Agentic Data Plane

How Guardrails Work

A guardrail is a set of safety and policy filters that inspect and control how agents and gateways use models. A guardrail can block prompt injection, deny off-topic content, redact or block personally identifiable information (PII), and check responses for factual grounding. You attach a guardrail to an AWS Bedrock LLM provider, and ADP applies it to every request and response that flows through that provider.

ADP guardrails run on AWS Bedrock Guardrails. Each guardrail syncs its policy configuration to the Bedrock control plane, so it needs an AWS region and Bedrock credentials. Guardrails attach to AWS Bedrock providers only; other provider types don’t expose a guardrail setting.

After reading this page, you will be able to:

  • Describe what a guardrail does and how you attach one to an AWS Bedrock LLM provider

  • Identify the available policy types and the situations each fits

  • Recognize how a blocked request surfaces and which page to read next

Policy types

A guardrail bundles a set of policies. Each is optional, but a guardrail must enforce at least one. Turn on the ones you need.

Policy What it does

Content filters

Classify prompts and responses against harmful-content categories: hate, insults, sexual, violence, misconduct, and prompt attacks. Prompt-attack detection applies to input only.

Word filters

Block or detect exact words and phrases, using your own lists and platform-managed lists such as profanity.

Denied topics

Block content by meaning rather than exact words, so it catches paraphrases and misspellings.

Sensitive information

Detect PII using built-in entity types and your own regex patterns, then detect, block, or anonymize it.

Contextual grounding

For RAG-style applications, check model output for factual grounding against a source and relevance to the query. Output only.

Automated reasoning

Mathematically verify model output against formal Bedrock Automated Reasoning policies. Detect only: it never blocks, and findings appear in the trace.

For each policy’s full configuration, see Guardrail policy reference.

Where a guardrail runs

A guardrail evaluates both sides of an LLM call:

  • Input: ADP evaluates the prompt before forwarding it upstream. Use input evaluation to stop sensitive or malicious content from reaching the model.

  • Output: ADP evaluates the model’s response before returning it to the caller. Use output evaluation to control what the model generates.

Some policies are direction-specific. Content-filter prompt-attack detection runs on input only, contextual grounding runs on output only, and automated reasoning runs on output and only reports findings.

For streaming responses, ADP skips output evaluation in this release. Input evaluation still applies.
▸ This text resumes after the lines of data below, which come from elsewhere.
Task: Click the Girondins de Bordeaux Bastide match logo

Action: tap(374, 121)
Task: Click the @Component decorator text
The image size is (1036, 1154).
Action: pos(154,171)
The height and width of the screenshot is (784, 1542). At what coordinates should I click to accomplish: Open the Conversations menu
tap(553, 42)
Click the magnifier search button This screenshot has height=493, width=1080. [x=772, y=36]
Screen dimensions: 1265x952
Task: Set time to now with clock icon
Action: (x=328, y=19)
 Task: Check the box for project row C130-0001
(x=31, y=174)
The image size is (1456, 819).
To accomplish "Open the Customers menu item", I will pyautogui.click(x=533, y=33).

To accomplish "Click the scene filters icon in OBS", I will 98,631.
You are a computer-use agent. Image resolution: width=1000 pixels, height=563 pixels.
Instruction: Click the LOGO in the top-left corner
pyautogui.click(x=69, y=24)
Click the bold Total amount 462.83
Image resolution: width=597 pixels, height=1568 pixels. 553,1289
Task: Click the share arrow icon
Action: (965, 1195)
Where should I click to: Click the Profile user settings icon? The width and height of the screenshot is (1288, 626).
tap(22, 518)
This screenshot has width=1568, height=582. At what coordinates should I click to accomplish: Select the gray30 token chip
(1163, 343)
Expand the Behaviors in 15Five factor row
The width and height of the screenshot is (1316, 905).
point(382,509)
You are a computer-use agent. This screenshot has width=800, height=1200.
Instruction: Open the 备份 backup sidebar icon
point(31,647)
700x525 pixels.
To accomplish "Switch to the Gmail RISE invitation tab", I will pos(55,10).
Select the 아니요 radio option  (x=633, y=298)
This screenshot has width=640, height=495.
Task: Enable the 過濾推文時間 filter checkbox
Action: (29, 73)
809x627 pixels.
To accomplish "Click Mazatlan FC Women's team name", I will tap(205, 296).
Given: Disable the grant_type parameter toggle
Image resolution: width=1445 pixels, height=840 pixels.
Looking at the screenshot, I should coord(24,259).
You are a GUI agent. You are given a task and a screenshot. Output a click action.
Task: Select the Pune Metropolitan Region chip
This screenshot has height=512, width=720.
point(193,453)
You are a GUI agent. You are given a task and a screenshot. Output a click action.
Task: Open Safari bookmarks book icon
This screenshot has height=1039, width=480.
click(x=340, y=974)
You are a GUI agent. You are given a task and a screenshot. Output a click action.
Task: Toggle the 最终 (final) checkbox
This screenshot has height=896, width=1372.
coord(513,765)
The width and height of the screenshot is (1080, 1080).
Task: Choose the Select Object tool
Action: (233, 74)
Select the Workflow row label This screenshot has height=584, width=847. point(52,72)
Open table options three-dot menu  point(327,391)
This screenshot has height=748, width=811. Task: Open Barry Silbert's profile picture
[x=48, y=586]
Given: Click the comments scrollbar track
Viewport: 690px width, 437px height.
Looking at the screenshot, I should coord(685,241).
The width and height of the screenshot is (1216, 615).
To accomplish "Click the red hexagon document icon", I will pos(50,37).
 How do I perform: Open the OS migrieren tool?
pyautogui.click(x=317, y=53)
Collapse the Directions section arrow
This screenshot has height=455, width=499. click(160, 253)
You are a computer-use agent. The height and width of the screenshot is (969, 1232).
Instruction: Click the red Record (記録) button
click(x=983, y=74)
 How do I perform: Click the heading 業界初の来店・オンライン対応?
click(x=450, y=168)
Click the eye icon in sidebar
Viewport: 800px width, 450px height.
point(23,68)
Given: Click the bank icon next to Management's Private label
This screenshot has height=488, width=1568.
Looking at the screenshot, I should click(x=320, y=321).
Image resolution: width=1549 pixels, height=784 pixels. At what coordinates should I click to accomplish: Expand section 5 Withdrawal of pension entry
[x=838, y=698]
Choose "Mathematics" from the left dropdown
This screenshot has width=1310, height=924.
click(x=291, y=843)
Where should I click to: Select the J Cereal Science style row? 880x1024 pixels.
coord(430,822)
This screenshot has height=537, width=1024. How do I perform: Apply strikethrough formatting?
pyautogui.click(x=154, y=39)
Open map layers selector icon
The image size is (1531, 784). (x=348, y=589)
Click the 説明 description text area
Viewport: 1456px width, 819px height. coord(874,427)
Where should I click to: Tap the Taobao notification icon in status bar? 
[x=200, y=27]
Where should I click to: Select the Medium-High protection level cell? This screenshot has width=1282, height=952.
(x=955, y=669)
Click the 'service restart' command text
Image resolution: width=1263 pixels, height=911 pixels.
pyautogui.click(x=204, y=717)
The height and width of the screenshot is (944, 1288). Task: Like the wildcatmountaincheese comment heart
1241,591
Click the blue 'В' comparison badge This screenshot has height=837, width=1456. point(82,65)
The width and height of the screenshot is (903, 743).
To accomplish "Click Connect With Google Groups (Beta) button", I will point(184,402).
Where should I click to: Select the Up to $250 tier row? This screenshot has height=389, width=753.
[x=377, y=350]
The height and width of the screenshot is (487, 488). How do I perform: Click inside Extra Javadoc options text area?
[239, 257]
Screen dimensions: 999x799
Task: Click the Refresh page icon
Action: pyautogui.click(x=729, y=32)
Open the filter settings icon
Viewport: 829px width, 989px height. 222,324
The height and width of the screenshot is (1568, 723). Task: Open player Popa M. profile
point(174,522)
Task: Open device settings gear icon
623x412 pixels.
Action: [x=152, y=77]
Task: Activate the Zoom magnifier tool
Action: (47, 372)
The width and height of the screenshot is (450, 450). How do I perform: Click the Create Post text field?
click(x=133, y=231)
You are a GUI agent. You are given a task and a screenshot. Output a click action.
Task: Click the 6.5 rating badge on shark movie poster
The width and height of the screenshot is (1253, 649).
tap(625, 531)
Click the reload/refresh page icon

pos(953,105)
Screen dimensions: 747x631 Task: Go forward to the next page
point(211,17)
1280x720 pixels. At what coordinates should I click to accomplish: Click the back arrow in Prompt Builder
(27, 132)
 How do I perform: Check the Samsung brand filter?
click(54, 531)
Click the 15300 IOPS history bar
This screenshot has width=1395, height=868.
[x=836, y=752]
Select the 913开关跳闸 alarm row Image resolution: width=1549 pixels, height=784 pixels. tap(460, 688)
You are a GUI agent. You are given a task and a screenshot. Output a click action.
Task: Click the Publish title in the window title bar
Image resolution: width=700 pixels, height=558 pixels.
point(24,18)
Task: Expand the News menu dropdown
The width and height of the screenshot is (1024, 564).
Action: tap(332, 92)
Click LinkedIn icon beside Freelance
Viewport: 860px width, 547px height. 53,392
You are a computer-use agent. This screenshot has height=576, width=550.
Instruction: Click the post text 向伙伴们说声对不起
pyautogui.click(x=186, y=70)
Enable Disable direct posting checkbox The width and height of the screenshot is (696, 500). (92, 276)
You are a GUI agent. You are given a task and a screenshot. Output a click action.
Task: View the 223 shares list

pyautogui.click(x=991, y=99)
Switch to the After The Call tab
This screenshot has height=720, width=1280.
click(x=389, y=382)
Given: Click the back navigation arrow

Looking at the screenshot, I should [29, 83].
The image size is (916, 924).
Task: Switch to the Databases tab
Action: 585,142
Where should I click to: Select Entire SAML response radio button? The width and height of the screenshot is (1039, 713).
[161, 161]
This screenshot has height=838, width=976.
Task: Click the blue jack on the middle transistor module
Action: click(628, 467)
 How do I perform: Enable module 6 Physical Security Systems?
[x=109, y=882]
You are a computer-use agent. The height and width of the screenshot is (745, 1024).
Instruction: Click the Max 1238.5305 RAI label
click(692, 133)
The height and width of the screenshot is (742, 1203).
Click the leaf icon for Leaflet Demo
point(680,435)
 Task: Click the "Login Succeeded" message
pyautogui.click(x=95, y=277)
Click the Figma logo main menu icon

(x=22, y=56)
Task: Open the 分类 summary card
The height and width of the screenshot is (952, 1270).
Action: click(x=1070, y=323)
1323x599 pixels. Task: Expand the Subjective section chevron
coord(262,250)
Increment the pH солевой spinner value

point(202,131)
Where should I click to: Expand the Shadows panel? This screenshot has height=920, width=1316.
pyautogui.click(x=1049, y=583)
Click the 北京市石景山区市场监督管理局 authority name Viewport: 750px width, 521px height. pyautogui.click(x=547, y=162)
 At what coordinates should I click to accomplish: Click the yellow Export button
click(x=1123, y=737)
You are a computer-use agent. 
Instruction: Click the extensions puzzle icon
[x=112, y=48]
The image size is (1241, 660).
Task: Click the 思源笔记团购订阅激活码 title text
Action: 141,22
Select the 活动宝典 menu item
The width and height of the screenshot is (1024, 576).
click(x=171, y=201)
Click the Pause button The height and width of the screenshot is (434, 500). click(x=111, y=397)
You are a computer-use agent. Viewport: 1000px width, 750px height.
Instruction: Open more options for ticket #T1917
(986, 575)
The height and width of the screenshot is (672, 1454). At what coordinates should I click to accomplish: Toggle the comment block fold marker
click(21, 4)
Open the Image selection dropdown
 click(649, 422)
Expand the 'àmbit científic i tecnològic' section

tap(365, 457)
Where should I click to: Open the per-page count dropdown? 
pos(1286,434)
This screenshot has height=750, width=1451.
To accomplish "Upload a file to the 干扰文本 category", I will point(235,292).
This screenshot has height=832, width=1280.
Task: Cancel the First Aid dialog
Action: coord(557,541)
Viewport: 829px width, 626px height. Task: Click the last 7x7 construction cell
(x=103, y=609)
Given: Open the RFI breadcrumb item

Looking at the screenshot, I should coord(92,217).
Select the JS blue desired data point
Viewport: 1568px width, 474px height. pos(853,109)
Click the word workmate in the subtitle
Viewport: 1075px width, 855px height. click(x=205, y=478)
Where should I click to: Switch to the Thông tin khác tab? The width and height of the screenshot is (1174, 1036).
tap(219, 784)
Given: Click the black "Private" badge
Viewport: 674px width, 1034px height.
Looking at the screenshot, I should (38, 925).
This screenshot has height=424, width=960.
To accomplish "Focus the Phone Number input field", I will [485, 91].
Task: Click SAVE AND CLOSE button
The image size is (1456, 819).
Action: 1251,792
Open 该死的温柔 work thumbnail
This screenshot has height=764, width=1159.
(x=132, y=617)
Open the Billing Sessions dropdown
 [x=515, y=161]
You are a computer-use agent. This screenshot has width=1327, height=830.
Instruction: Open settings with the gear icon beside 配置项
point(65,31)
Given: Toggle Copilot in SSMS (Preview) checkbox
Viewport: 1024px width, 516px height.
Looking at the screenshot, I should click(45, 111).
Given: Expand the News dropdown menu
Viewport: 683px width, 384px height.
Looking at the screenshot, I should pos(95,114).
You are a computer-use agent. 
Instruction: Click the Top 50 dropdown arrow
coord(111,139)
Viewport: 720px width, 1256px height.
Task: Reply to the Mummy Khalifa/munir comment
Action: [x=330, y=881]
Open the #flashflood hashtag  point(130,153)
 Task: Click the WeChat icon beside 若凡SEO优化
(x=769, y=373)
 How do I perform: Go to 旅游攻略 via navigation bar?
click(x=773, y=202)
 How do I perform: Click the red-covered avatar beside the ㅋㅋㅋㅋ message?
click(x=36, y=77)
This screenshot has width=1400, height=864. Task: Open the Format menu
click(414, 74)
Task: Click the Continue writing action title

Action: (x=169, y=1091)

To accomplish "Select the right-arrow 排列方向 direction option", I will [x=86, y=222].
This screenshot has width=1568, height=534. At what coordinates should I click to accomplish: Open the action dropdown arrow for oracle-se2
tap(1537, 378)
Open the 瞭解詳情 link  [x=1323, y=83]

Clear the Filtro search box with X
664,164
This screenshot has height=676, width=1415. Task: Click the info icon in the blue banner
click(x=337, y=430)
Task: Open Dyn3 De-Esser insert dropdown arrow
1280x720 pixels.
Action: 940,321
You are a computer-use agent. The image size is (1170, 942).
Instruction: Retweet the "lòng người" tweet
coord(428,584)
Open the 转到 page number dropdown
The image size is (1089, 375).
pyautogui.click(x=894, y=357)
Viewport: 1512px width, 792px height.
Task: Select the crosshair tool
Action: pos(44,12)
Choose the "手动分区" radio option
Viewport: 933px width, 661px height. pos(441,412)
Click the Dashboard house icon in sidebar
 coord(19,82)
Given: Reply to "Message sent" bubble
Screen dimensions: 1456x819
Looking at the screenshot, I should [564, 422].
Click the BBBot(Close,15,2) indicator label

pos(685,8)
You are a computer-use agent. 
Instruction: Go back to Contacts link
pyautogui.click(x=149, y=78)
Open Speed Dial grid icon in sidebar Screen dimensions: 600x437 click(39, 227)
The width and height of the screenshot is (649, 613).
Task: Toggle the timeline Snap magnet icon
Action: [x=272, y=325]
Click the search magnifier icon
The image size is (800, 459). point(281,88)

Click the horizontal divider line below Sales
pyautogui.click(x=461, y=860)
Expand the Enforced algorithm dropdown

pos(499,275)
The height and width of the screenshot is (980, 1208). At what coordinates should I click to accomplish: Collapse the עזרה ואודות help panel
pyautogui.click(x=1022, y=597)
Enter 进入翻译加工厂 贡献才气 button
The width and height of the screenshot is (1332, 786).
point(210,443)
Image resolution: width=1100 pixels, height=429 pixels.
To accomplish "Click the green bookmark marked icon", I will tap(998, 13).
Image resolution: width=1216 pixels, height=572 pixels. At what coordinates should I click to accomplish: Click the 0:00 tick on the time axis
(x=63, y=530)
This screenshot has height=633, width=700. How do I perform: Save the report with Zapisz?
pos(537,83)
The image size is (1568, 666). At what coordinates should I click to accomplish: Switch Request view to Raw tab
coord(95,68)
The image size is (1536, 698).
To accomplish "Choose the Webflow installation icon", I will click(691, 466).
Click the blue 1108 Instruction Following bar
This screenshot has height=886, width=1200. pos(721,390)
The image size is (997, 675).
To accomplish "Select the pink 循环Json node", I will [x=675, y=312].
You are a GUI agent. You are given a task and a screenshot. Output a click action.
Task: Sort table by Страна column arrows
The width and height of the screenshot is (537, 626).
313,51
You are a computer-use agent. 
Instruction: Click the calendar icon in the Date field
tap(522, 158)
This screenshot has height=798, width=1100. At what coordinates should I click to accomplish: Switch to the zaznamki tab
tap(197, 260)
Where you attach a guardrail

You attach a guardrail by setting an AWS Bedrock LLM provider’s guardrail. The guardrail setting appears in the provider’s Bedrock settings, and only Bedrock providers can reference a guardrail. Each provider references at most one guardrail, and a single guardrail can be reused across many providers. The guardrail’s detail page lists the providers that use it. You create and configure the guardrail first, then attach it from the provider. See Create a guardrail.

ADP enforces this reference in both directions. A provider can only point at a guardrail that exists, and you cannot delete a guardrail while a provider still references it. To remove a guardrail that is in use, detach it from each provider first.

What happens when a guardrail blocks

When a policy blocks an input, ADP stops the request and returns your configured blocked input message to the caller. When a policy blocks an output, ADP returns your configured blocked output message instead of the model’s response.

The sensitive-information policy can also anonymize matched PII in place rather than block, replacing each match with its entity type, such as {EMAIL}. The two directions differ: on output, ADP delivers the redacted response to the caller. On input, ADP does not forward the redacted prompt to the model. ADP short-circuits the request like a block and returns your configured blocked input message.

ADP records guardrail activity as attributes on the request’s OpenTelemetry trace, which you read in transcripts. This release does not include a separate violations dashboard. See Review blocked requests for how a blocked request surfaces.